Mission Statement TDJCID
“The mission of the Texas Department of Criminal Justice Correctional Institutions Division is to provide safe and appropriate confinement, supervision, rehabilitation and reintegration of adult felons, and to effectively manage or administer correctional facilities based on constitutional and statutory standards. We work with communities to improve public safety by providing effective interventions through a safe, secure, and positive environment that empowers individuals to achieve life-long success. We protect the interests of the state of Texas when contracting with outside vendors and representatives through effective management, monitoring, and on-going communication between the Agency and its contracted representatives.”

After the visiting Wynne we had lunch with Doug Dretke, he is the director of the Correctional Institutions Division.
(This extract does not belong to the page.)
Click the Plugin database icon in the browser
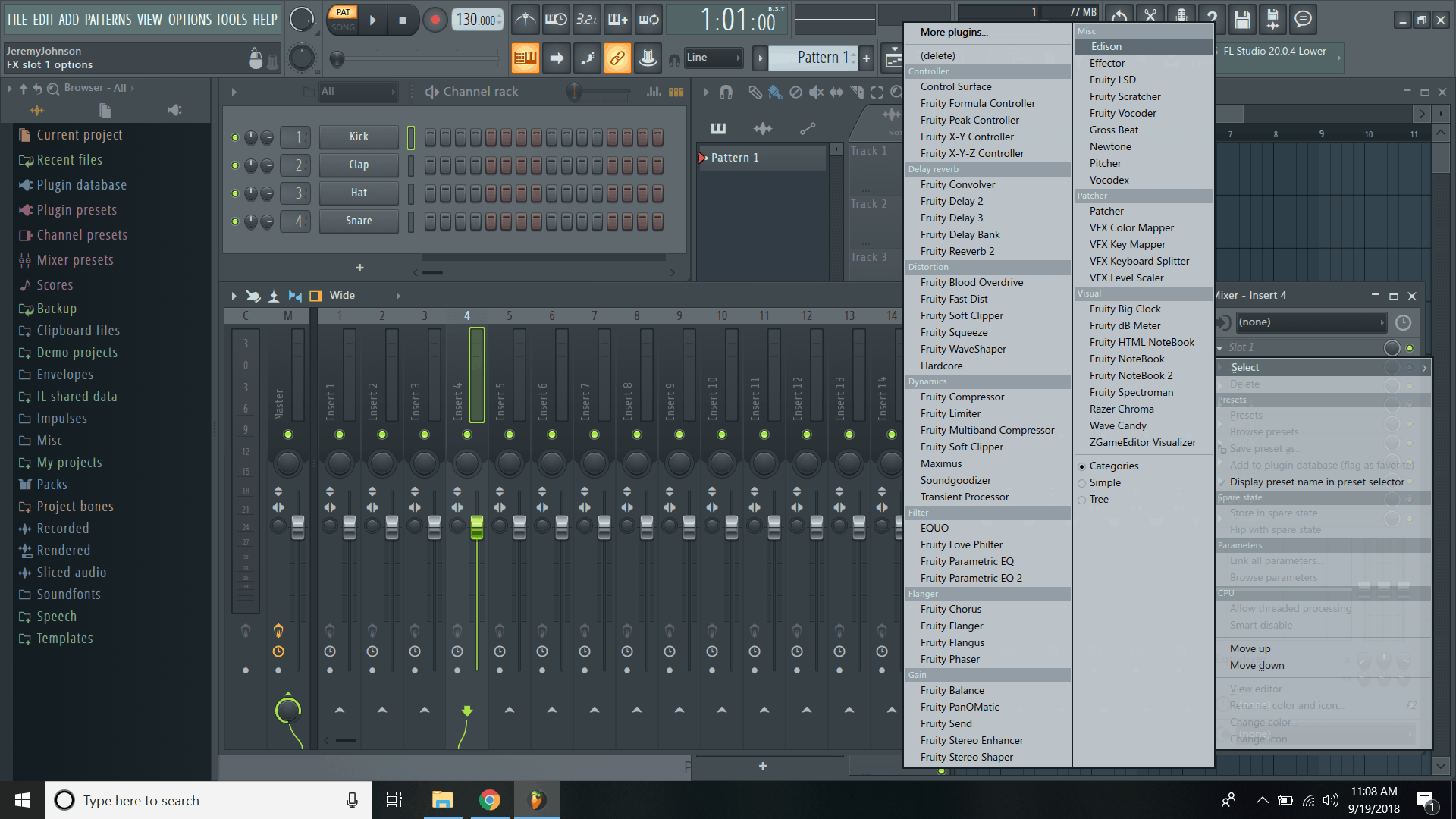The width and height of the screenshot is (1456, 819). 25,184
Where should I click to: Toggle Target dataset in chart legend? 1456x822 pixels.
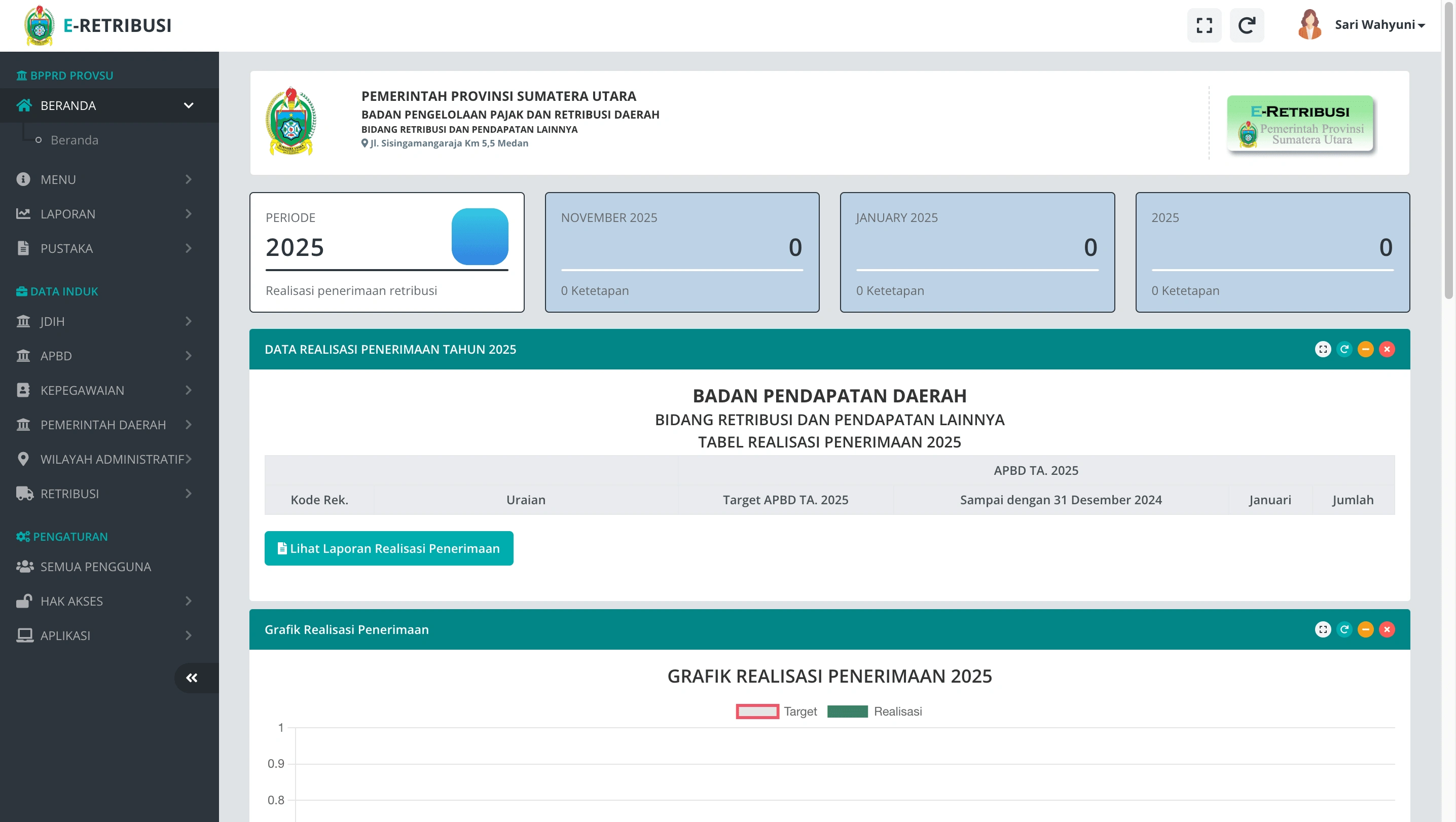(776, 712)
Doug told us a lot about the mission statement of TDJC and his views on the correctional institutions.
After lunch we went to the Estelle Unit. Estelle has a design more typical of pre-1991 facilities and houses about 3000 prisoners (3000!) It has a wide variety of inmates, plus it is home to several programs. Estelle has within its walls an intensive substance abuse treatment program, a program for physically handicapped inmates, a geriatric facility, a high security unit and a regional medical facility. Not just a typical prison but certainly a fascinating (and disturbing) place to tour.
Estelle has a very different atmosphere comparing to Wynne. At first I was stunned about the size of the facility. As mentioned Estelle also houses handicapped inmates. The first wing we visited was a wing where the deaf, the blind and the cripple are housed. One of the deaf inmates started making signs to the warden. The warden was kind of disturbed by these signs and showed that he also knows a sign: he made a cutting gesture over his throat (not with bad intentions).
After that wing we walked through the facility to the geriatric facility. The geriatric facility is the place where they keep the old inmates. And when I’m mentioning old I mean 60-70+. And seeing that old men is pretty hard, and difficult to understand somehow. One of the students started to cry. Its is hard and difficult to realize that these fragile old men are criminals, although several of them are not really a danger anymore to society they still serve the life long sentence. Some of the just recently arrived for new crimes. Some of them showed clearly signs of Parkinson disease. I don’t know what crime they commited. But seeing the old men there, in the conditions that they are in, it shocked me, it really shocked me. It’s hard to write this down in words, especially in a language that is not my own. But I know I can’t find the right words in my own language either. I walked between some of the old men. Some of them said hello, smiled or looked away. One man was rearranging some photo’s and drawings.
After the geriatric wing we went to the medical facilities. The head nurse told about the healthcare that is provided to the inmates. They do a lot of kidney dialyses at the medical facility to keep inmates with kidney problems healthy and alive. One of the kidney patients is a man who is actually on death row. The medical facility has a region function. Death row is a 15 miles drive from Estelle. 3 times a week the man from deathrow is taken to Estelle to get kidney dialyses. after that they bring him back to deathrow. On death row he can wait for the moment of his execution. I have mixed feelings, over and over.